## Aim of the exercise
When a line of the entries contains "chevron", please list that line.

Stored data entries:
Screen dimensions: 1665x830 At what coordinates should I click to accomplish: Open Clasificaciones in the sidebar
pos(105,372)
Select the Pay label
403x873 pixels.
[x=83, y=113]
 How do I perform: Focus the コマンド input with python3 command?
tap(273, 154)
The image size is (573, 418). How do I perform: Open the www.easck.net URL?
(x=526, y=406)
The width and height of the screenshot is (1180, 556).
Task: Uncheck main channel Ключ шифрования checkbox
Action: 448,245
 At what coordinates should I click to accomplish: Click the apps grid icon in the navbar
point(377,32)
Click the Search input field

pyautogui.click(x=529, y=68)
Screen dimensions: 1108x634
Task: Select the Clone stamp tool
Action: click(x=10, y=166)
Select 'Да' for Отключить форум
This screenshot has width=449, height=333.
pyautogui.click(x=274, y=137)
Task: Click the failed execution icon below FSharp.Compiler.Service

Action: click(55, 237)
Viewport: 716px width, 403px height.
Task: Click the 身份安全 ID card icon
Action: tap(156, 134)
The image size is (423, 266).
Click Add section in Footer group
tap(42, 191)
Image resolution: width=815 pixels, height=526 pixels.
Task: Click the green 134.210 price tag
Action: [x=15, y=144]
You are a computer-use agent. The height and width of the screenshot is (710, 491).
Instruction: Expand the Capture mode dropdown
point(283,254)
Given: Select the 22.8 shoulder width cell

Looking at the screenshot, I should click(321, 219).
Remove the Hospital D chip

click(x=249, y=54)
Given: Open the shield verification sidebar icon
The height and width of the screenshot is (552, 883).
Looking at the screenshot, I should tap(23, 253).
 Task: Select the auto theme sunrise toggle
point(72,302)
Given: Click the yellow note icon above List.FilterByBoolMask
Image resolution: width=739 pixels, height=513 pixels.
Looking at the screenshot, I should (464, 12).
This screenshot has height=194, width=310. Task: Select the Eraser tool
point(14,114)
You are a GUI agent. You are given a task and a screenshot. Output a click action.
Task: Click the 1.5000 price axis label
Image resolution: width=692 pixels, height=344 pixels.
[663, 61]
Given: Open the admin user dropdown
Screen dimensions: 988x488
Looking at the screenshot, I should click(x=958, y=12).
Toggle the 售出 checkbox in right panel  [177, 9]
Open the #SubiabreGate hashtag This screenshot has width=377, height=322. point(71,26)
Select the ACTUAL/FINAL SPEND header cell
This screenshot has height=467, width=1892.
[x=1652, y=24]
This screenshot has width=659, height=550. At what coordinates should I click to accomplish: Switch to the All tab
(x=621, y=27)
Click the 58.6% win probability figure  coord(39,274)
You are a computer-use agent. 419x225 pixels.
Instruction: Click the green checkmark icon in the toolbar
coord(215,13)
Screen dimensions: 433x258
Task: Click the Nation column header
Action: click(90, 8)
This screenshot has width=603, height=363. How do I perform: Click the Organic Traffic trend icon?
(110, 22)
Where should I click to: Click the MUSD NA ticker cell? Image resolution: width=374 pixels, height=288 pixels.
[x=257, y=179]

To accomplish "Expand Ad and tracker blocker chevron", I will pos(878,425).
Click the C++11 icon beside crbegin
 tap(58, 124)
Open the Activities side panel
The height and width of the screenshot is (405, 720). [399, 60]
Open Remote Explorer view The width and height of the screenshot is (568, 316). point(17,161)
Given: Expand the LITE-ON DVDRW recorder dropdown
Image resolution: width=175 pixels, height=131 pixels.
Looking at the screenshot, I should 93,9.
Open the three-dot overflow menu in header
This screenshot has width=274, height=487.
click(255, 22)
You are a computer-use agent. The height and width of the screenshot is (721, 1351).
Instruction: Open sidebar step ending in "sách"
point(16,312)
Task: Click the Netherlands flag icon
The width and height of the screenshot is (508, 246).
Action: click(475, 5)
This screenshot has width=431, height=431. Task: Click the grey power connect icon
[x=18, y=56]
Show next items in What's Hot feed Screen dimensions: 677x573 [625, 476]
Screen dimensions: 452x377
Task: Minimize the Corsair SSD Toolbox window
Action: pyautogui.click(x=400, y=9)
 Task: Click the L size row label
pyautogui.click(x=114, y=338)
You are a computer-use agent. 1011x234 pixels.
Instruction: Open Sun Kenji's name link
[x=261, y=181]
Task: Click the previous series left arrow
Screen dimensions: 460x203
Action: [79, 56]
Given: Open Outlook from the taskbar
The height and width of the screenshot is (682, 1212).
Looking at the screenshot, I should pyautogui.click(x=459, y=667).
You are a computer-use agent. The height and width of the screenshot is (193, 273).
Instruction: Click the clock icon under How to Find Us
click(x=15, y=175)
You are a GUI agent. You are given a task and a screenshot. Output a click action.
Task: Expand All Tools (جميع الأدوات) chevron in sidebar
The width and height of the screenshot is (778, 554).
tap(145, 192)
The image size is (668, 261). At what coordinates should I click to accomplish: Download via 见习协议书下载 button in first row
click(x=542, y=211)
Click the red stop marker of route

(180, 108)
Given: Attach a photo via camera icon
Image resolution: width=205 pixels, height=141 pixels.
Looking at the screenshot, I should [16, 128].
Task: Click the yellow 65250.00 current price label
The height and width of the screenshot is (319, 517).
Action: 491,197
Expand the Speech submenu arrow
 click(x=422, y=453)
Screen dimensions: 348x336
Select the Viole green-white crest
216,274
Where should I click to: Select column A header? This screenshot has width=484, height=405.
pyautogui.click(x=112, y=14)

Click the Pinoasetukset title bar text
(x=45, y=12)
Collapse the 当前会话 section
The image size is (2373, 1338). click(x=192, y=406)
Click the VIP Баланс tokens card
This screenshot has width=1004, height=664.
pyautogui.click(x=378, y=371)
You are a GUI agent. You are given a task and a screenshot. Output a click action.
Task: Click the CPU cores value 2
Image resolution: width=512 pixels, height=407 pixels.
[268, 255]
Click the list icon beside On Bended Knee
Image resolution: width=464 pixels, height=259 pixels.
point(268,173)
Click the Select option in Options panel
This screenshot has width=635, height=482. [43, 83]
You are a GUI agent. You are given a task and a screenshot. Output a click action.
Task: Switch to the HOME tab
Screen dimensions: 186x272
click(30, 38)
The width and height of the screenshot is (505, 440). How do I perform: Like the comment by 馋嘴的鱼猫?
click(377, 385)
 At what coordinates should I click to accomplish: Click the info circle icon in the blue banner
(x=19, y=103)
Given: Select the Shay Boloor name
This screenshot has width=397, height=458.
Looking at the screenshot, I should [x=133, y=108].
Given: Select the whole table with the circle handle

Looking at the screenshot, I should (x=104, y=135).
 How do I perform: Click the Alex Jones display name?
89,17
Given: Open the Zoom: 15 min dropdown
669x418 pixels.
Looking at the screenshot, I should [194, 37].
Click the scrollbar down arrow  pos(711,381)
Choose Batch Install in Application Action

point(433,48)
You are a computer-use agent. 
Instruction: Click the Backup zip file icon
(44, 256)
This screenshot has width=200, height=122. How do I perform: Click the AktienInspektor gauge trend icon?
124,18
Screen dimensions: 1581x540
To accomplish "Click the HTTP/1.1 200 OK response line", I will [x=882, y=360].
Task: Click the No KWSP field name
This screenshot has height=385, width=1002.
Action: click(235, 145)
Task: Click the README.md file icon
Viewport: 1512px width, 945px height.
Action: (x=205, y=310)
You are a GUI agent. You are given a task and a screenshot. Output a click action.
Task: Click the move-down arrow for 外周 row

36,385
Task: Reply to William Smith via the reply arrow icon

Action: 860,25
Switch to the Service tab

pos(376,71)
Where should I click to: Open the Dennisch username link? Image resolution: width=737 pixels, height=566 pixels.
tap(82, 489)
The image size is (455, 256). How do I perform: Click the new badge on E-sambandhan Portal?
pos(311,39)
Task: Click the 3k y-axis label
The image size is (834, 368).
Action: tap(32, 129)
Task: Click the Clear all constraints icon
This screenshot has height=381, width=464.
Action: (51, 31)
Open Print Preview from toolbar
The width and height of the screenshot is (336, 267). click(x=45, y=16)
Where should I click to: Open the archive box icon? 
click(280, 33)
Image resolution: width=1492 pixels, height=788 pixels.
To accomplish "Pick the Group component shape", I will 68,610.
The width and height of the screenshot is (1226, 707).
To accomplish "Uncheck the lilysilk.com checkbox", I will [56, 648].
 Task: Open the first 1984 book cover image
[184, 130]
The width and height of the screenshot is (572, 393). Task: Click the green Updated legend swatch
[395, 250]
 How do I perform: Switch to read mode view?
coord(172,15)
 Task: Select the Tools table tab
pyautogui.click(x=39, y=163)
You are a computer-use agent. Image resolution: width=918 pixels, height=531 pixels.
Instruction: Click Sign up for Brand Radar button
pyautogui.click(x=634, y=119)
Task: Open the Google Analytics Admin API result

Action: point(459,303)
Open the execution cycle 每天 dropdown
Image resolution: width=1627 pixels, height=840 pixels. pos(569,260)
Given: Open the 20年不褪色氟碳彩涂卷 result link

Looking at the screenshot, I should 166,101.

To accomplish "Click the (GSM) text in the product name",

## Output of the exercise
To accomplish "Expand Ad and tracker blocker chevron", I will pos(878,425).
Task: Expand All Tools (جميع الأدوات) chevron in sidebar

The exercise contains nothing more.